### [Task statement]
Output the complete listing exactly, please, and keep the pictures out of it.

### [Information]
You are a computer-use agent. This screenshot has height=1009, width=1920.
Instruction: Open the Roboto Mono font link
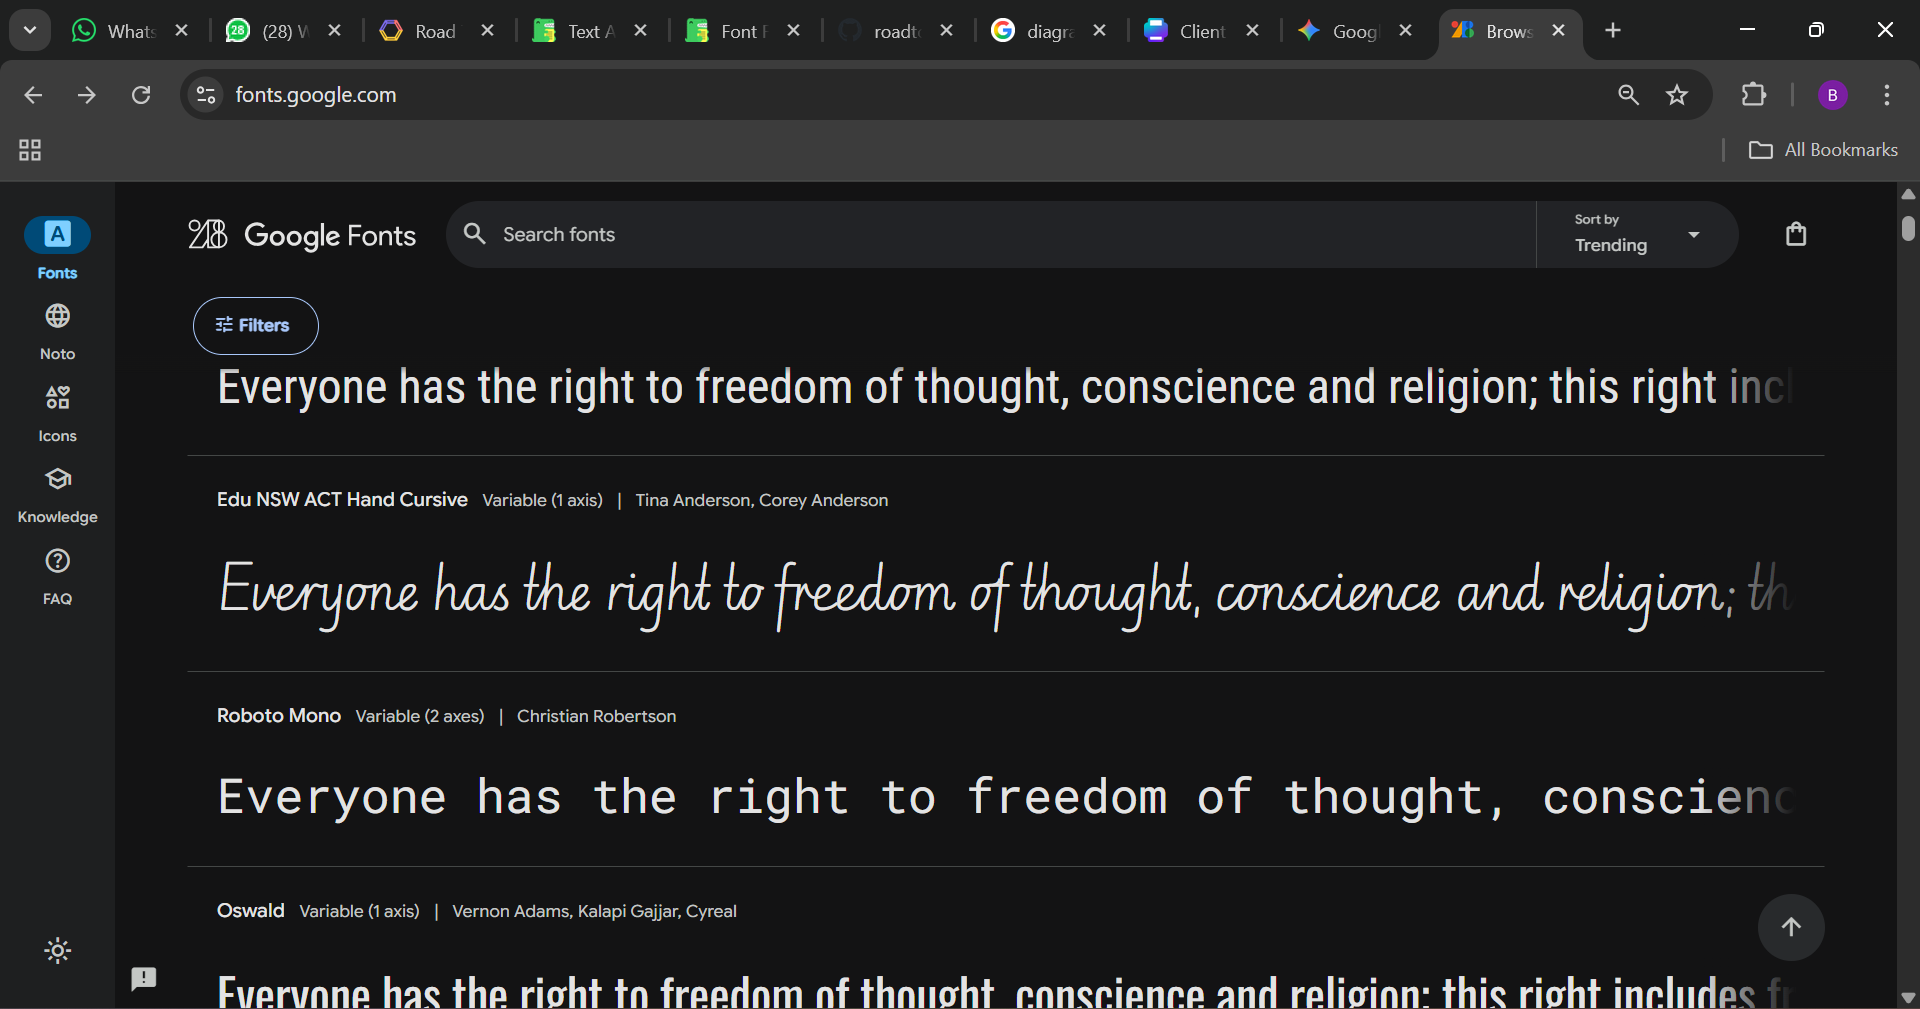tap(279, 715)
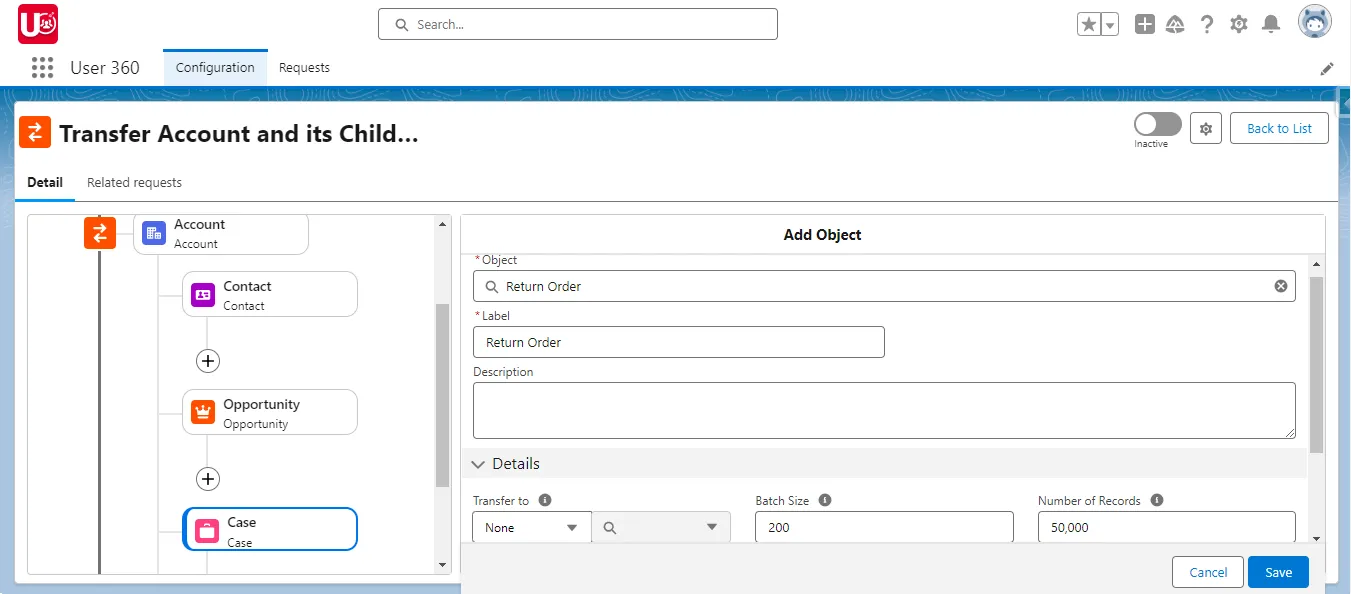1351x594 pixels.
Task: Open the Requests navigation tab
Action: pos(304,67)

### [Answer for the task]
You are a computer-use agent. This screenshot has height=1009, width=1920.
Instruction: Open the Roboto Mono font link
tap(279, 715)
1351x594 pixels.
Task: Open the Requests navigation tab
Action: pos(304,67)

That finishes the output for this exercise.